◆ REQUIREMENT
Copy every line of the entries that includes the word "Expand".

◆ RECORDED DATA
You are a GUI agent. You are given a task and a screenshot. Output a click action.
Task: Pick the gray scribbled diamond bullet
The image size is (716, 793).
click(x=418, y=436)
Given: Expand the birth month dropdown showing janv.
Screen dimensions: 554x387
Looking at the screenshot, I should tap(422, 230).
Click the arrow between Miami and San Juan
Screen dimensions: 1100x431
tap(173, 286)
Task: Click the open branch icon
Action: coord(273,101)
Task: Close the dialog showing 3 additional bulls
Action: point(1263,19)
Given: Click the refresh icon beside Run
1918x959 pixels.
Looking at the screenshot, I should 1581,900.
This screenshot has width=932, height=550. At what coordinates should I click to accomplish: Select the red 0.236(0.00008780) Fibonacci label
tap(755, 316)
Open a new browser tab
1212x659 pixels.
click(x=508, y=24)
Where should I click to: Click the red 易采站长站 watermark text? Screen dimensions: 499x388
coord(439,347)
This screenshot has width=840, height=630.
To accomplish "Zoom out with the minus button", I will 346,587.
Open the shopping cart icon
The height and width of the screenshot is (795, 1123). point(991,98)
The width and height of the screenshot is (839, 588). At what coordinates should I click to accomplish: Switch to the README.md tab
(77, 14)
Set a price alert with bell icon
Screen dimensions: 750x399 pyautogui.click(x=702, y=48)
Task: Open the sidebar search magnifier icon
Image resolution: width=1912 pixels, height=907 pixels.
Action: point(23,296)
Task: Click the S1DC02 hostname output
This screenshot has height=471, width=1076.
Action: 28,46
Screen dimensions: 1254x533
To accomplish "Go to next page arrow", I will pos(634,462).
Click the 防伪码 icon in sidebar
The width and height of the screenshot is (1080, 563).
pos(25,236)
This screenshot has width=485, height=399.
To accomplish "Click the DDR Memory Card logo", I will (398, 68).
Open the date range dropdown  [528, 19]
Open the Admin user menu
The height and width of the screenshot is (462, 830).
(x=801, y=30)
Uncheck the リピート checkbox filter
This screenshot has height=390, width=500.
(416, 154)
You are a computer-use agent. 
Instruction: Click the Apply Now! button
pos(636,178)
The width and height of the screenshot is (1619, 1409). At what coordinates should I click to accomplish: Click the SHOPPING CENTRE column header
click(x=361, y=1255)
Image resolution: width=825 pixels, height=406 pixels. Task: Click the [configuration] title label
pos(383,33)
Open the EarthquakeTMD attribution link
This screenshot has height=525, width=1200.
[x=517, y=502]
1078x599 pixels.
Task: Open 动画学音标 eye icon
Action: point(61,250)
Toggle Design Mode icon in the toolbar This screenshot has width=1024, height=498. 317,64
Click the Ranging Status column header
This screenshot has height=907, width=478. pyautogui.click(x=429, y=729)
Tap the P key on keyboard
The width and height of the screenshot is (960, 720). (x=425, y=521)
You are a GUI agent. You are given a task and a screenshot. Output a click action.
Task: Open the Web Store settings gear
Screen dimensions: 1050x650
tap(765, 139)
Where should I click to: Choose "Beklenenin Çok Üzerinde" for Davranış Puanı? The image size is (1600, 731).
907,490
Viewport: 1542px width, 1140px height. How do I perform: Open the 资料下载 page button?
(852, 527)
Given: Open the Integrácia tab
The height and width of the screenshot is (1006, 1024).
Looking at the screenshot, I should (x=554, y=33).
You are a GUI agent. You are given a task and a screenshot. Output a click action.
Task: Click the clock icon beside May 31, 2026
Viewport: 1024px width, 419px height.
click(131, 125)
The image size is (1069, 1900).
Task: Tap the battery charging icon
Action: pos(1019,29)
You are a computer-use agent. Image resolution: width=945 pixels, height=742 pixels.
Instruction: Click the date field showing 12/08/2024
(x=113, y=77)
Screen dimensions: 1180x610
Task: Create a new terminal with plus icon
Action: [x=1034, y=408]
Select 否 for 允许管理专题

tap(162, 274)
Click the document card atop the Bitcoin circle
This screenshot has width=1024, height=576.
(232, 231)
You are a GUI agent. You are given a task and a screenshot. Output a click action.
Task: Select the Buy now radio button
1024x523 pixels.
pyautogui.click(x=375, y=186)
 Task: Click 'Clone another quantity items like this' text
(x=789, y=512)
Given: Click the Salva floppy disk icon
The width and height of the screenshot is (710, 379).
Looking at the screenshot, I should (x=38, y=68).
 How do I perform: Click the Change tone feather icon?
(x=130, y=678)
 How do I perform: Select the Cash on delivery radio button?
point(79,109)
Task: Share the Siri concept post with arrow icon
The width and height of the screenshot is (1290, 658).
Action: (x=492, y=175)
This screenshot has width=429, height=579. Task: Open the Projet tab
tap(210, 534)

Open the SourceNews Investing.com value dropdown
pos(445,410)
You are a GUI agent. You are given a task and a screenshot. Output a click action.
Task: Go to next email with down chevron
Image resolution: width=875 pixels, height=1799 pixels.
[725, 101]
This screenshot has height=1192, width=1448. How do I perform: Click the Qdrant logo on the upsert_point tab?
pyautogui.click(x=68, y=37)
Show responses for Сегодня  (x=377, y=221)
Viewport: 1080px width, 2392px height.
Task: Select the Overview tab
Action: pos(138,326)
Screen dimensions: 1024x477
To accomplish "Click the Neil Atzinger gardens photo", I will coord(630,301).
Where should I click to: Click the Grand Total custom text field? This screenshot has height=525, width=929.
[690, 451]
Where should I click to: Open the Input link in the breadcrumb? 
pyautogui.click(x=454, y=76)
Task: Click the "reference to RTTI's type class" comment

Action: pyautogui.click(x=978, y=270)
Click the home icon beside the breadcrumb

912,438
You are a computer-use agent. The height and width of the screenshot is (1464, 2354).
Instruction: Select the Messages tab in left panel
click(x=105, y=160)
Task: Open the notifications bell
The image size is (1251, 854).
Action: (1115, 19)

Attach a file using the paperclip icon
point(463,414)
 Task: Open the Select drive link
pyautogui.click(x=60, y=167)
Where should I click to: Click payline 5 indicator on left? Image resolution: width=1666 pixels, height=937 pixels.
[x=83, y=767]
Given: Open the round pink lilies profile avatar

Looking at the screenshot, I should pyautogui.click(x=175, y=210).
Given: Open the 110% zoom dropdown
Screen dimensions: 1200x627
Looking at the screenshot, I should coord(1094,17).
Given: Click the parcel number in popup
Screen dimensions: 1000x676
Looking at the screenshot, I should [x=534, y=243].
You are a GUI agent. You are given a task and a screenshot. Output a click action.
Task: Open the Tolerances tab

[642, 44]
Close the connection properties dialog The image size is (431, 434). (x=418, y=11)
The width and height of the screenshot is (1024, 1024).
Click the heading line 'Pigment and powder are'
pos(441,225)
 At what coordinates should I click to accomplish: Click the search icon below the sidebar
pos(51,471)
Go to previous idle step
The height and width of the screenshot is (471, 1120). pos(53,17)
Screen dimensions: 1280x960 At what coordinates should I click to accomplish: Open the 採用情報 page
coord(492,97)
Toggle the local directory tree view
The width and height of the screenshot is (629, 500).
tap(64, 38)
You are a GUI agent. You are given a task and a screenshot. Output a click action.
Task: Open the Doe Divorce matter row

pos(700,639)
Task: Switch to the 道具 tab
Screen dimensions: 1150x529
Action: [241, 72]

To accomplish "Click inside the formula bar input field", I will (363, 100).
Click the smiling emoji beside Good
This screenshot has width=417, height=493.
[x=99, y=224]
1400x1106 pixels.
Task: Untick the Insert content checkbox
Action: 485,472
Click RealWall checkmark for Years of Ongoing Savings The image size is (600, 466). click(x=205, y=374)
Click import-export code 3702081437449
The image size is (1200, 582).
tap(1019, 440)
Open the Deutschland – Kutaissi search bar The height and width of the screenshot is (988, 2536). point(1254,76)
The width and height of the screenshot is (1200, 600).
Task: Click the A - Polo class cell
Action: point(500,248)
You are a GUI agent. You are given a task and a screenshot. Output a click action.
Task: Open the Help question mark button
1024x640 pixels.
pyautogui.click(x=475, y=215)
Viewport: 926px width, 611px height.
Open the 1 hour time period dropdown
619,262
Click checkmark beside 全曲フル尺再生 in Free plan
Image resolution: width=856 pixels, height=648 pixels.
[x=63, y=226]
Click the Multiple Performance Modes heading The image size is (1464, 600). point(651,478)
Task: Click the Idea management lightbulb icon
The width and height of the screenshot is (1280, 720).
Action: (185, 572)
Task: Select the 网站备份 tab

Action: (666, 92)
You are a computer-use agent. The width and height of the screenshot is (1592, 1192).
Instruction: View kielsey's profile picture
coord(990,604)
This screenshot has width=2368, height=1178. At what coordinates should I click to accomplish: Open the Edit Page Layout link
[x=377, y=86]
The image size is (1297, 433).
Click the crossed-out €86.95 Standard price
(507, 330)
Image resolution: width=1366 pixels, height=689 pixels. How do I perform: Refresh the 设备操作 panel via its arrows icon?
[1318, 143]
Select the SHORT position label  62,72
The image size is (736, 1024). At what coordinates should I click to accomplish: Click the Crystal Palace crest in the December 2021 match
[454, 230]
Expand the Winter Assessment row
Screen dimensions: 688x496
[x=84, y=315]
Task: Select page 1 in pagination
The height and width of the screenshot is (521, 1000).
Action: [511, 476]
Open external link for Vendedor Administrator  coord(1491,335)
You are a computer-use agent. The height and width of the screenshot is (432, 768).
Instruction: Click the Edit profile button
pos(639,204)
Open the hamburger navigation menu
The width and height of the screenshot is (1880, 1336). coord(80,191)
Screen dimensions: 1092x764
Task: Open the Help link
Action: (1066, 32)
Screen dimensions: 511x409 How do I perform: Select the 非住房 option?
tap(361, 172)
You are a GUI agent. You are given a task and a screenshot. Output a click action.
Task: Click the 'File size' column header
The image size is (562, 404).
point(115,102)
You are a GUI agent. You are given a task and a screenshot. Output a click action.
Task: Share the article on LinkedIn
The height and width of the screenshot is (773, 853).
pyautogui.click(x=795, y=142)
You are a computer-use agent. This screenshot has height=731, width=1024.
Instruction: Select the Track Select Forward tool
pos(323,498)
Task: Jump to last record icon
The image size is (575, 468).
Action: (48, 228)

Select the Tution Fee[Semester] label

◆ RESULT OF THE TASK
Given: Expand the birth month dropdown showing janv.
Expand the Winter Assessment row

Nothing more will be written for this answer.